[[ Records provided open ]]
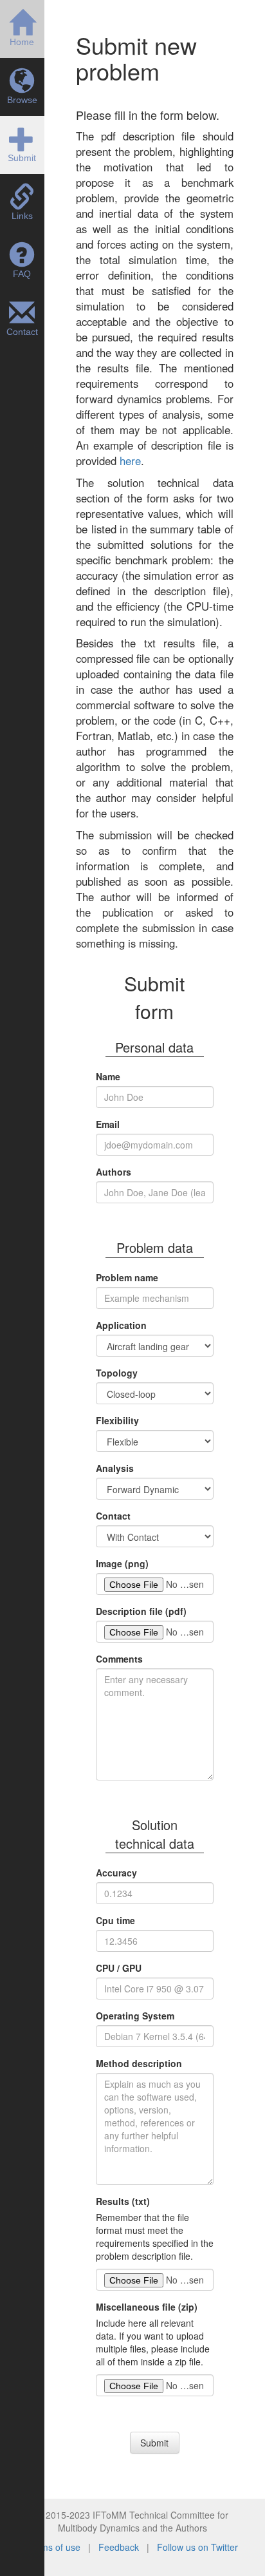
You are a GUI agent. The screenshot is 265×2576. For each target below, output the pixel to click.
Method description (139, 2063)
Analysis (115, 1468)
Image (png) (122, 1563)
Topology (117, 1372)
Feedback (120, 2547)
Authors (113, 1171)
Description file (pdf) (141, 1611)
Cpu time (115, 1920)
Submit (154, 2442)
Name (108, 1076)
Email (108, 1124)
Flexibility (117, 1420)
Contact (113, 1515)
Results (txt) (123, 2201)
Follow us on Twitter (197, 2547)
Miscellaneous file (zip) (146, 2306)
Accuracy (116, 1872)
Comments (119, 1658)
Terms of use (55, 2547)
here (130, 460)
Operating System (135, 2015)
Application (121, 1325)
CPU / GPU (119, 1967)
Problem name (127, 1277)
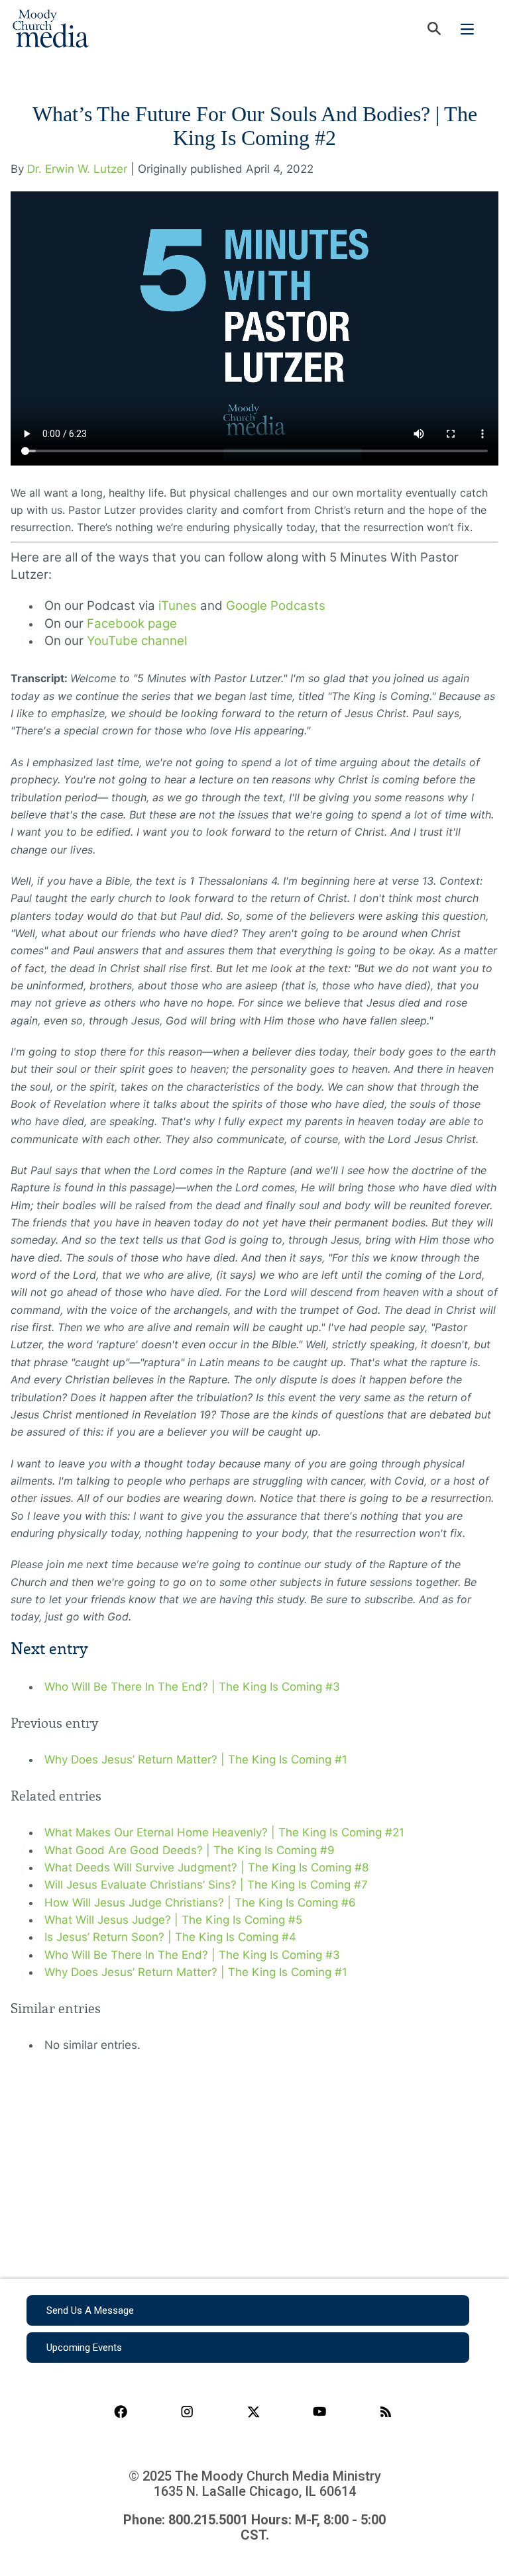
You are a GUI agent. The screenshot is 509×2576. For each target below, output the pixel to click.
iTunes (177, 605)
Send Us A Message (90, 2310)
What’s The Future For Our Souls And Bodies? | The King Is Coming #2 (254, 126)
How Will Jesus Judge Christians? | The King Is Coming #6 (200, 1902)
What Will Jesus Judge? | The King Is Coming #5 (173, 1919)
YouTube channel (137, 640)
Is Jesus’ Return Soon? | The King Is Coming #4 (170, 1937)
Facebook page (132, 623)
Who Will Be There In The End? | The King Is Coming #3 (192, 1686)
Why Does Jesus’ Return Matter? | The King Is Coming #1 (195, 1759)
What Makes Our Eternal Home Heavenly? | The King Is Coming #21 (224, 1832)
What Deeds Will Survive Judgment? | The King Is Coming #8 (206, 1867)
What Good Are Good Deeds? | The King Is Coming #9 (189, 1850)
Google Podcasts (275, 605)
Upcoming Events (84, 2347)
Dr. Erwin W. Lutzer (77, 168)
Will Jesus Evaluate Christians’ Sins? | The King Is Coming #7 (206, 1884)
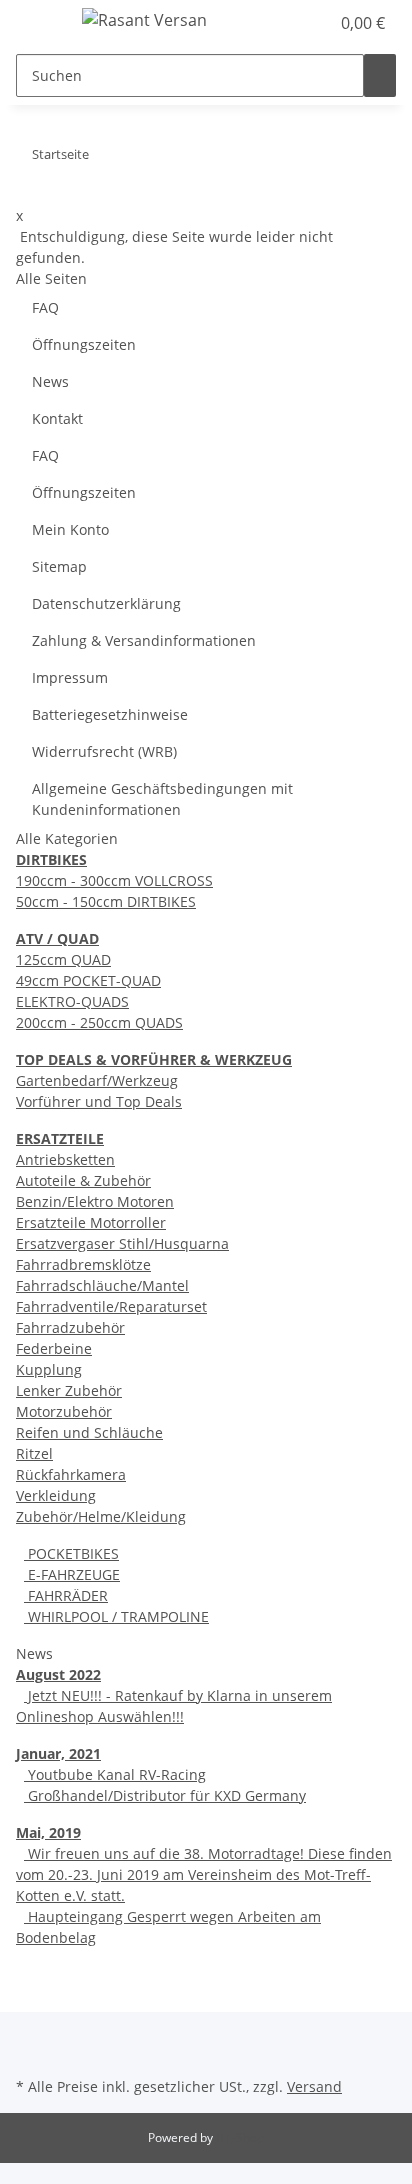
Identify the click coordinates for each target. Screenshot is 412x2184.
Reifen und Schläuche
[[ Records provided closed ]]
#### Your goal
Check the listing above for "Judge". Show every line where it turns up.

#### Response
How Will Jesus Judge Christians? | The King Is Coming #6 (200, 1902)
What Will Jesus Judge? | The King Is Coming #5 (173, 1919)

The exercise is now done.